Ocean ventilation at the mesoscale
Directeurs.rices de thèses : Speich S.
Composition du jury
Laurent BOPP (LMD, ENS) : President of jury
Lynne TALLEY (Scripps, USCD) : Reviewer
Xavier CARTON (LOPS, UBO) : Reviewer
Rosemary MORROW (LEGOS, UPS) : Examiner
George NURSER (NOC) : Examiner
Nicholas KOLODZIEJCZYK (LOPS, UBO) : Examiner
Sabrina SPEICH (LMD, ENS): Thesis directer
Within the Earth’s climate system, the ocean is engaged as a huge reservoir of important properties such as heat and carbon, predominantly resulting from exchanges with the atmosphere on timescales from hours to millennia. Such large volume of storage in the ocean interior thus questions the mechanisms of water property transport and distribution, leading to the concept of ocean ventilation, a process that connects ocean surface waters with the interior. Commonly associated with an increase in density of surface waters, ventilation is typically interpreted as a downward transfer of water masses due to stability and other fine-scale processes. Understanding the dynamics and thermodynamics of water mass formation, ventilation and dissipation, is therefore one of the key scientific challenges confronting the entire climate community.
In this thesis, several processes related to ventilation have been discussed and a specific attention has been given to the mesoscale whose typical length is less than 100 km and timescale spans on the order of a month. The largest proportion of mesoscale kinetic energy is contained by coherent vortices, known as mesoscale eddies, which are nearly geostrophic and can have the vertical extent down to the thermocline. Aimed at a combination between the ventilation theory and mesoscale dynamics, the first part of this thesis has been devoted to a revisit to the theory of subduction at the bottom of mixed layer that quantifies long-term (permanent) transport of surface water masses into the main thermocline. Interpreted as a transient state in the subduction process, mode waters are a specific type of water mass homogeneous in properties (i.e., characterized by low potential vorticity) and residing between the seasonal and main thermoclines.
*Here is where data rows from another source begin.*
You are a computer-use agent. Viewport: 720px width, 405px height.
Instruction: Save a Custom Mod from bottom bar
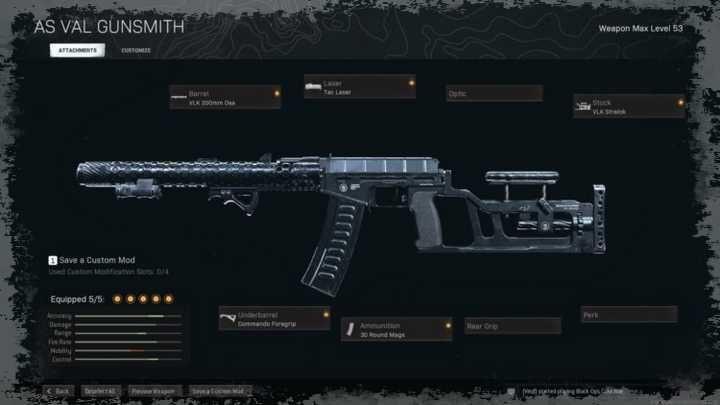[x=218, y=390]
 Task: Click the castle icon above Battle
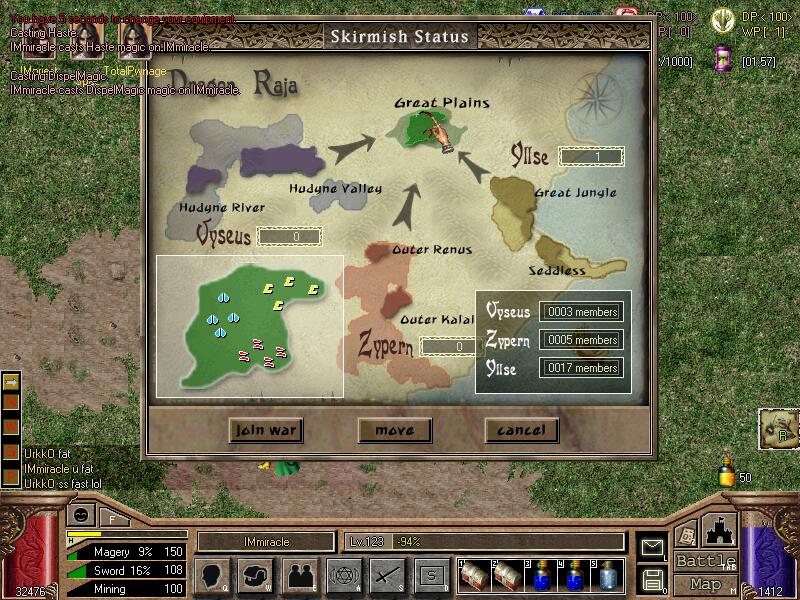(720, 529)
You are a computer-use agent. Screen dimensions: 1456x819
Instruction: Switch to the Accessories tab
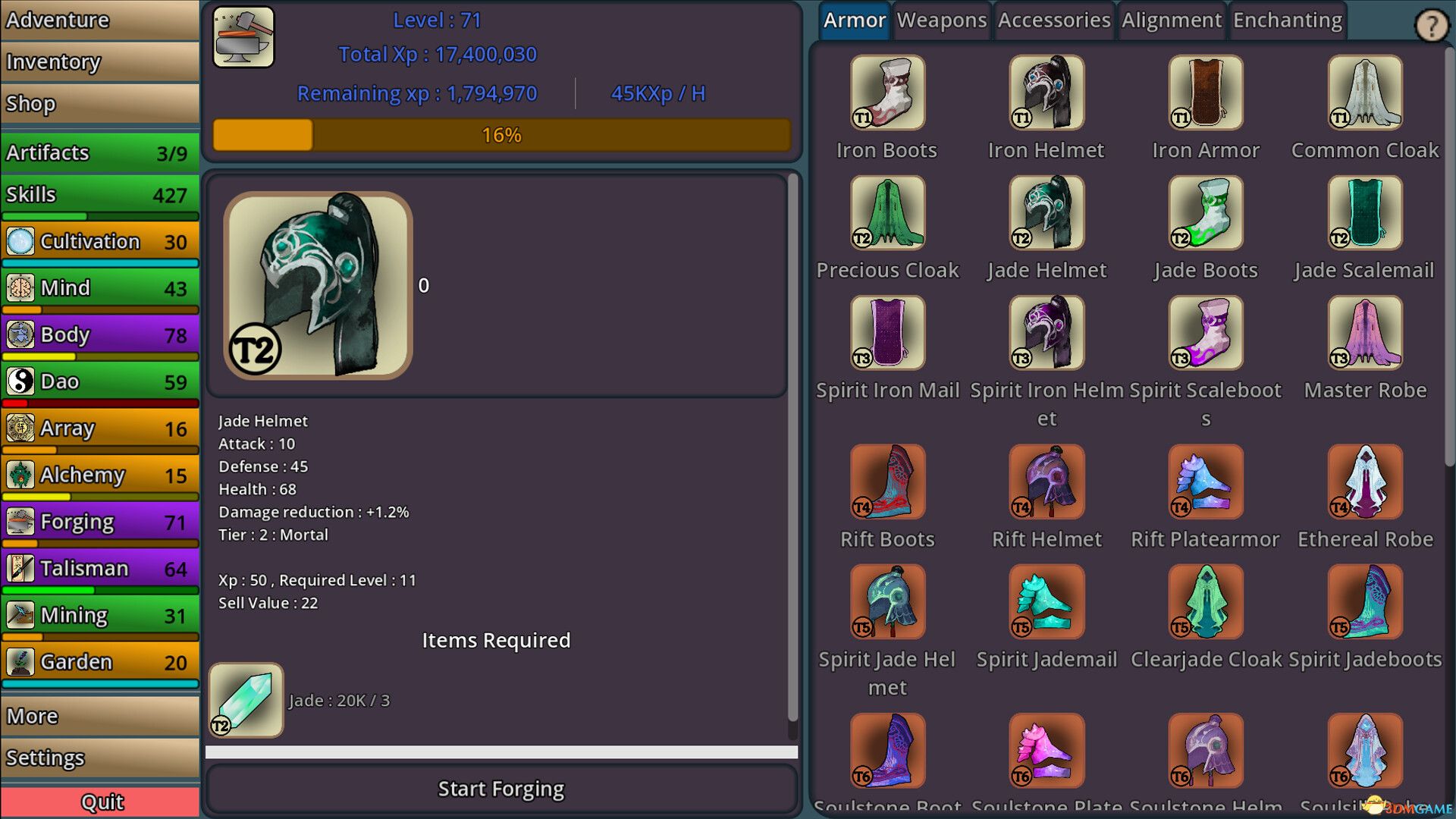point(1054,20)
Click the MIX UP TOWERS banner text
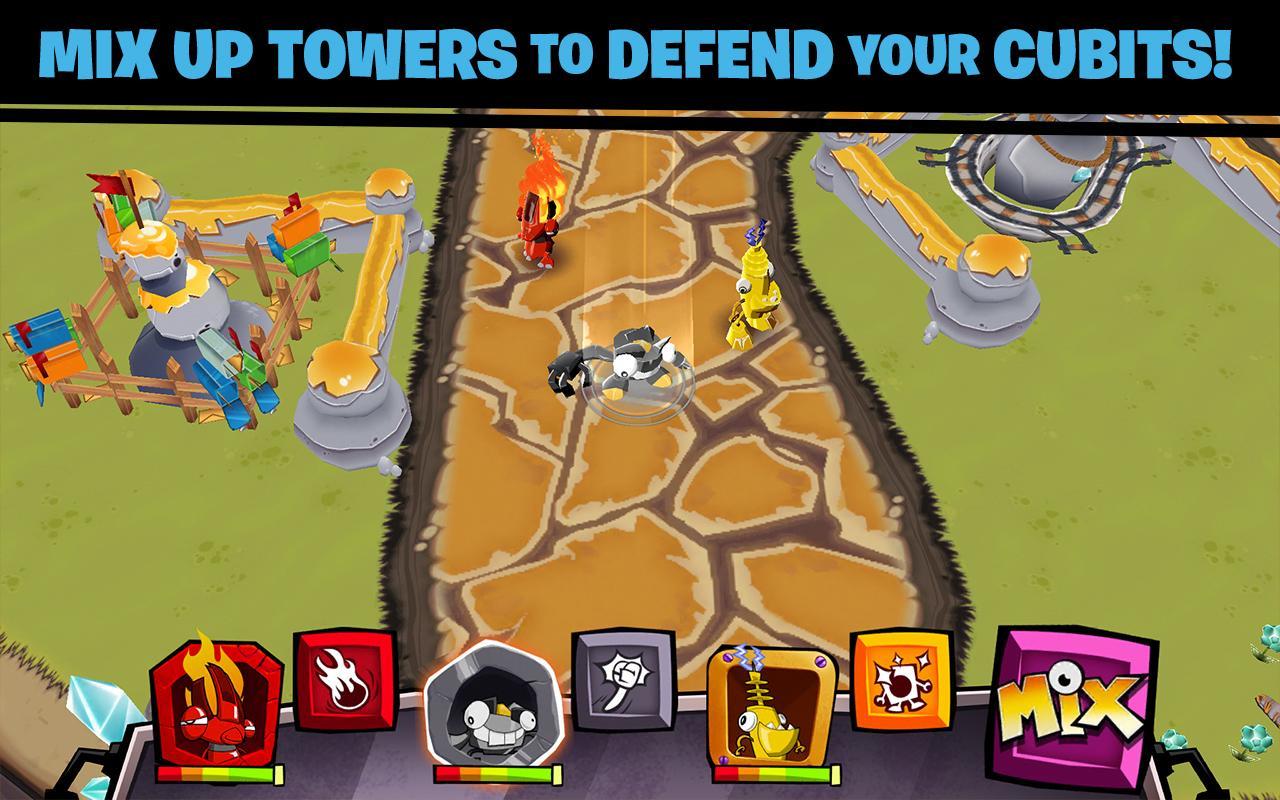The image size is (1280, 800). [x=640, y=50]
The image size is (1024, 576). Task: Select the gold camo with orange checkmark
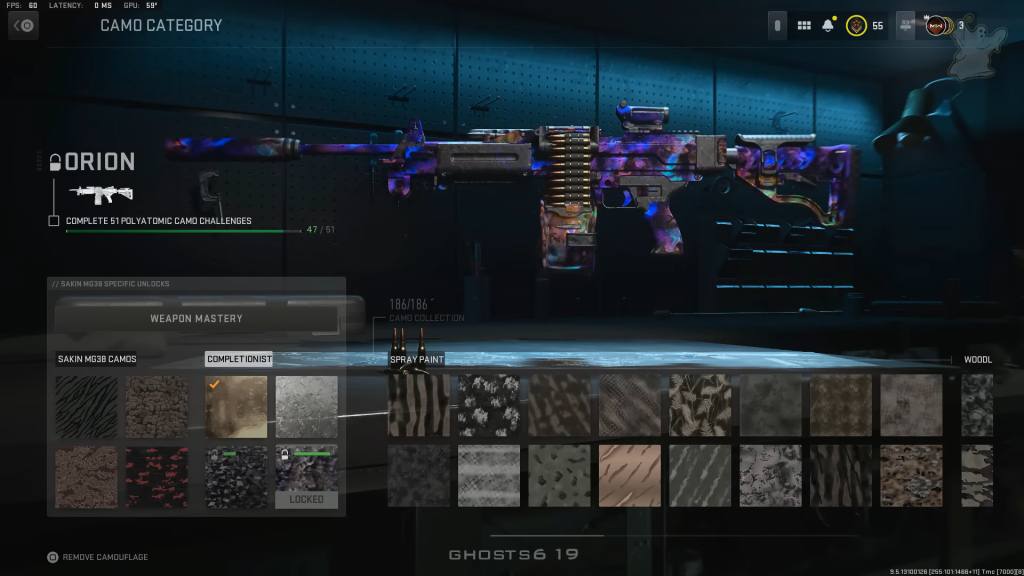click(x=236, y=406)
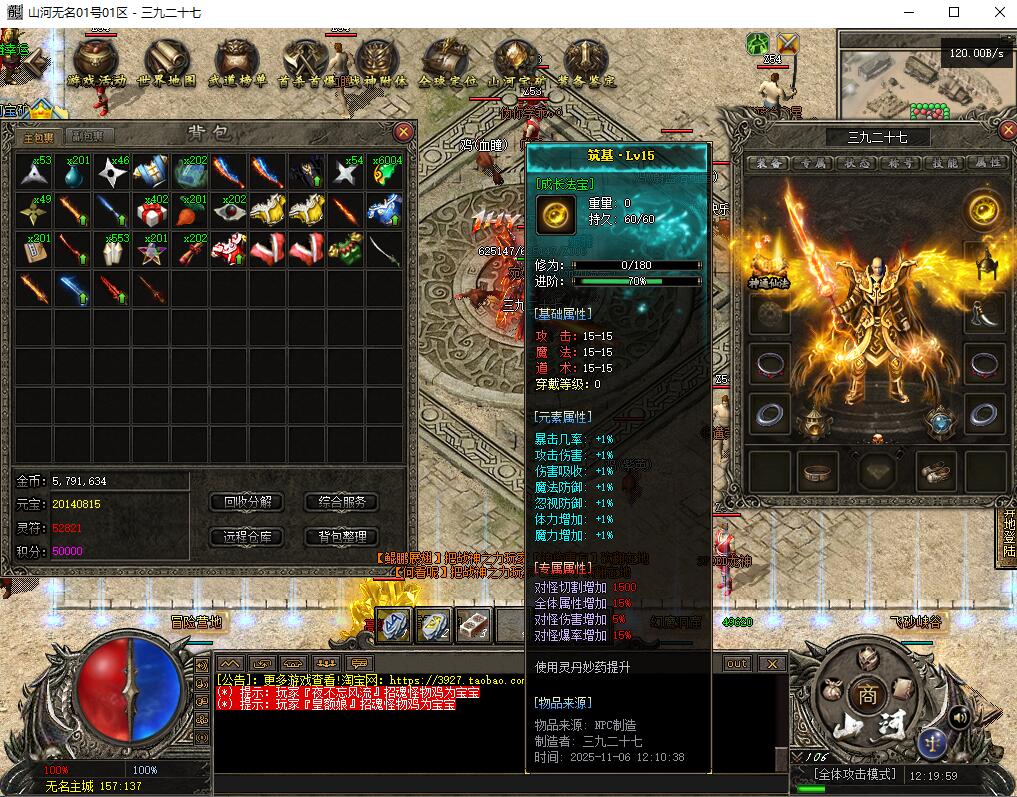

Such transiency of mode waters is associated with their formation mechanism largely due to surface buoyancy forcing that is season-dependent. The second part of this thesis is thus related to an algorithm development to detect more precisely than other available methods the surface mixed layers and mode waters from several profiling databases. By co-locating mode waters with mesoscale eddies identified from the satellite altimetry, it is possible to quantify 1) the percentage of mode waters carried by eddies in an Eulerian sense, and 2) anomalies of temperature, salinity and others transported within eddies in a Lagrangian framework. Accordingly, a revisit to global mode water distribution has been provided, in terms of their dynamics and thermodynamics at the mesoscale. The South Atlantic Subtropical Mode Water has been considered as a special example and brought into details in the last chapter, since it not only forms according to the typical baroclinity at the western boundary, but also develops due to a large amount of inter-basin transport carried by anticyclonic Agulhas Rings shedding from the Indian Ocean.
Apart from the thermohaline perspective of ocean circulation and ventilation, i.e., surface convection and its significance on mode water formation and renewal, this thesis also provides an assessment on the wind-driven aspect and a combination of these two components. In specific, we extended the Ekman dynamics to allow for an influence from geostrophic motions and self-advection. A brief discussion on diapycnal and more complex physics of ventilation at the mesoscale is also presented.